Wednesday, January 01, 2003

new years resolution

This beginning isn’t really a beginning. I had found a bunch of old writing on my parent’s computer, the one I had borrowed last year for school. When I carefully examined the dates of the files, I realised I had about half a year’s worth of idle ramblings that weren’t written down. In the interest of archiving uncompleted thoughts and images for future reference, I took the advice of a close friend and created this little space for myself amidst the electronic chaos of it all.

The title (wadeinthewater) is that of my favourite black spiritual.

“Wade in the water,
Wade in the water children,
Wade in the water, god’s gonna trouble the water.”

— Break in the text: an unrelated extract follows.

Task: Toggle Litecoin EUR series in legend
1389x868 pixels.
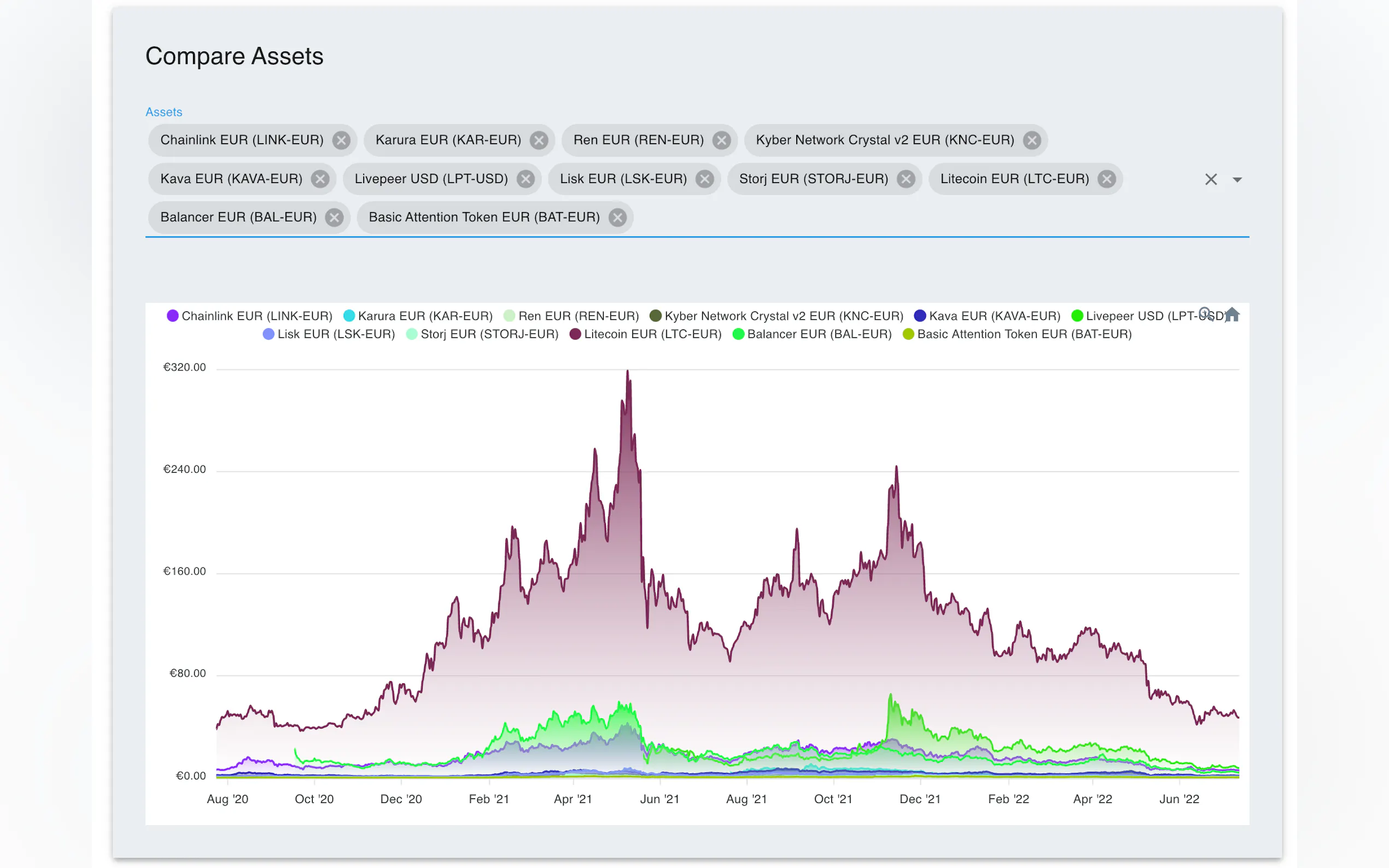Action: tap(652, 334)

I have sung it to myself for years,.. in showers, on street corners, in the kitchen. For strength and renewal and the reminder of the loving community I found at my summer camp. But like many spirituals, it originated in slavery and contained a message of hope and freedom for the oppressed. If a slave could manage to escape, the thing to do was make it to a river, stream or lake, so their footprints and scent could not be traced. Travelling the river for miles, they could emerge on the opposite shore free from slavery.

I’m not trying to set myself free in these pages. I have been privileged, and I have not had to experience racist oppression directed towards me. But still, this song speaks to me. An encompassing image of humanity is contained within this image; an individual, struggling with their fears, fleeing immanence and oppression, not above the water life force, but not one with it. A vision of agency is contained within this single and continuous act. Of course, we falsely believe that one is free as soon as she/he emerges on the opposite shore; the kind of belief that says now that all North Americans are ‘free’. But a dangerous amount of oppression still exists here. We are not free from sexism, racism, heterosexism, and classism, but now it is systemic and cloaked assumptions which are active in our private worlds. This is the discrimination that is most difficult to understand and undermine. True freedom is only contained within the continuous opposition of forces which demand our immanence. A person is only free while “wading in the water” so to speak.

I am touching on many existentialist ideas and these are reoccurring themes in my consciousness and my writing. These entries are arranged somewhat by date and somewhat by content; because sometimes ideas make more sense than linear time. Most of the stuff is in chronological order, this passage is the most blatant transgression because I wanted to put it at the beggining. Images and thoughts can be dreamlike, like the internet or water - formless and unknowable. It is easy to become one with this, and be defined by lack. But I am no Ophelia. I feel like her death was kind of a living one - that of a woman. But this is another discussion.

A toast :
may you consider love as action, desire as change and hope as life.